Thank you for the kind introduction Ms Mphahlele. It is a pleasure and an honour to address you this morning. I want to thank the Law Council for this kind invitation to join you here today on this important day on the Law Council’s annual calendar. I also want to thank you on behalf of Minister Mabandla that so many of you, stakeholders in the legal profession, responded positively to our invitation to play an active role in the process of developing a Legal Services Charter. The response from all the stakeholders and the manner in which the draft charter was received and engaged with were pleasantly overwhelming. The Indaba made significant progress with the development of a charter for the legal services sector and the consensus was that the charter is overdue.

Ladies and gentlemen

The keen embrace of the process of developing a charter for the legal services sector is recognition that while encouraging strides have been made in transforming the legal services sector, the extent to which the majority of the citizens participate meaningfully in our legal sector still remains far too limited.

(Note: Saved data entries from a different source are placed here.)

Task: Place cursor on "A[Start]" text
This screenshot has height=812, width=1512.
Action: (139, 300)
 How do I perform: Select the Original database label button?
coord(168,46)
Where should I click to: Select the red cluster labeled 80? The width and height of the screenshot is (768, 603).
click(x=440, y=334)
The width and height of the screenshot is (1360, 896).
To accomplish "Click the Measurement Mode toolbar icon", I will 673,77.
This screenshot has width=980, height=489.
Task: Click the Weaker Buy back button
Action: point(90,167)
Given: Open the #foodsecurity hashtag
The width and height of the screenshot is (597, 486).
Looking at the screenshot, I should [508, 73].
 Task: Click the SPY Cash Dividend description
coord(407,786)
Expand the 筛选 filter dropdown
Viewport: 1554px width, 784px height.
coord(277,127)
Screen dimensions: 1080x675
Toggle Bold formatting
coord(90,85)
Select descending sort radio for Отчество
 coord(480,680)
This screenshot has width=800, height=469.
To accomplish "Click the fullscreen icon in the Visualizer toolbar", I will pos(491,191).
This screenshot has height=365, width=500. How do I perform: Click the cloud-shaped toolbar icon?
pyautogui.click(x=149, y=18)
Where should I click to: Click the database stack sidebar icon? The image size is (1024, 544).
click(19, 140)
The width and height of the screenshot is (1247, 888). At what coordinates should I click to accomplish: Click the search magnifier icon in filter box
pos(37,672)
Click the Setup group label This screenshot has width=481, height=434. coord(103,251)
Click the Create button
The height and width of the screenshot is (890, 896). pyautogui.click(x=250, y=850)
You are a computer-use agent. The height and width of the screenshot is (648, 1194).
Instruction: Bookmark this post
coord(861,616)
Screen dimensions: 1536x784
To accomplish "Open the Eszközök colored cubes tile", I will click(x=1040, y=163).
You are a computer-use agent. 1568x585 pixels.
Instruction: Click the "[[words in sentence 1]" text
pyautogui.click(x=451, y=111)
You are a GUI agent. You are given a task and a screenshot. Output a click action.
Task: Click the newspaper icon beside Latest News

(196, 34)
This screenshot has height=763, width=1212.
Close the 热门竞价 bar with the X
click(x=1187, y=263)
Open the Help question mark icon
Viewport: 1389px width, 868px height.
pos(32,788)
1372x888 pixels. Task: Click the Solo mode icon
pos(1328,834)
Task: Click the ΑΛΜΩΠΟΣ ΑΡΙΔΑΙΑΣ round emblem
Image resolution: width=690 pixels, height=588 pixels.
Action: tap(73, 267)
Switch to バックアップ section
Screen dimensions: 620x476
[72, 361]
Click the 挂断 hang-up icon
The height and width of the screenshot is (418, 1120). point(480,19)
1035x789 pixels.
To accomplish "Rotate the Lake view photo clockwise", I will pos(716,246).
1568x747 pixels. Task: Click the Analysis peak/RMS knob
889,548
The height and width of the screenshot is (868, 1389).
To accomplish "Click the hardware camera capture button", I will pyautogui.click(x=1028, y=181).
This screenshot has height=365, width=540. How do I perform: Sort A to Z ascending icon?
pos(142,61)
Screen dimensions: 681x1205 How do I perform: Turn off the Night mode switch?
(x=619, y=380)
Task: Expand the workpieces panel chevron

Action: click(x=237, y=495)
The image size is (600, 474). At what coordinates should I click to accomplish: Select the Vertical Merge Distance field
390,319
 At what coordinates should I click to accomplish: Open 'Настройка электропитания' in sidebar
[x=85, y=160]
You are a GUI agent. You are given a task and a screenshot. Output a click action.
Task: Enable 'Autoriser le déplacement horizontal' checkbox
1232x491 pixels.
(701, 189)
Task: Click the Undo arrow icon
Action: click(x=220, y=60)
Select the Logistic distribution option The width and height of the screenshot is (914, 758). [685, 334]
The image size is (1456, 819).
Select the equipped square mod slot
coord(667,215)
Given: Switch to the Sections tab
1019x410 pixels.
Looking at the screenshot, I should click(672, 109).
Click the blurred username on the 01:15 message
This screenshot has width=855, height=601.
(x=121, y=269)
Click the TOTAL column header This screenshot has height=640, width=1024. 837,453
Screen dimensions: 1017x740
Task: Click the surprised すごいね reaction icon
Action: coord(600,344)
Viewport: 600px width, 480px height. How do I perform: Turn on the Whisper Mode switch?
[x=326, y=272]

As government, particularly, the Department of Justice and Constitutional Development, we firmly believe that a systemically transformed, strong, vibrant, economically sustainable and independent legal profession is a fundamental component of our respected democracy. Substantive transformation therefore means more than merely admitting more black and women legal practitioners.

Clearly, merely opening the doors for all the people of this country to the existing system is not sufficient. At the Indaba there was consensus that the legal services sector requires an innovative and comprehensive plan to ensure that the legal profession is completely restructured. To support that innovative and comprehensive plan, we need to change the nature of legal practice to allow many young graduates, especially black women to enter and stay in the field. We therefore need the law societies to adopt strategies to make their institutions more welcoming to new practitioners and to encourage those who have entered the profession to stay.

It is our belief that, as in a number of other sectors of our society, it is necessary to introduce a coherent and focused strategy for transformation and broad-based black economic empowerment charter in this sector. This, in my mind, is therefore a necessary and noble cause worthy of our full participation. As we deliberate about the draft charter, perhaps we need to pay attention to an advice by the late former Chief Justice Ismael Mohamed who remarked observed that: "This pervasive and continuing legacy of racial inequality is potentially capable of seriously impairing the fulfilment of our vision to build a single and united South Africa which is morally just, politically stable and economically vigorous. It is a legacy which therefore needs urgently to be addressed and reversed.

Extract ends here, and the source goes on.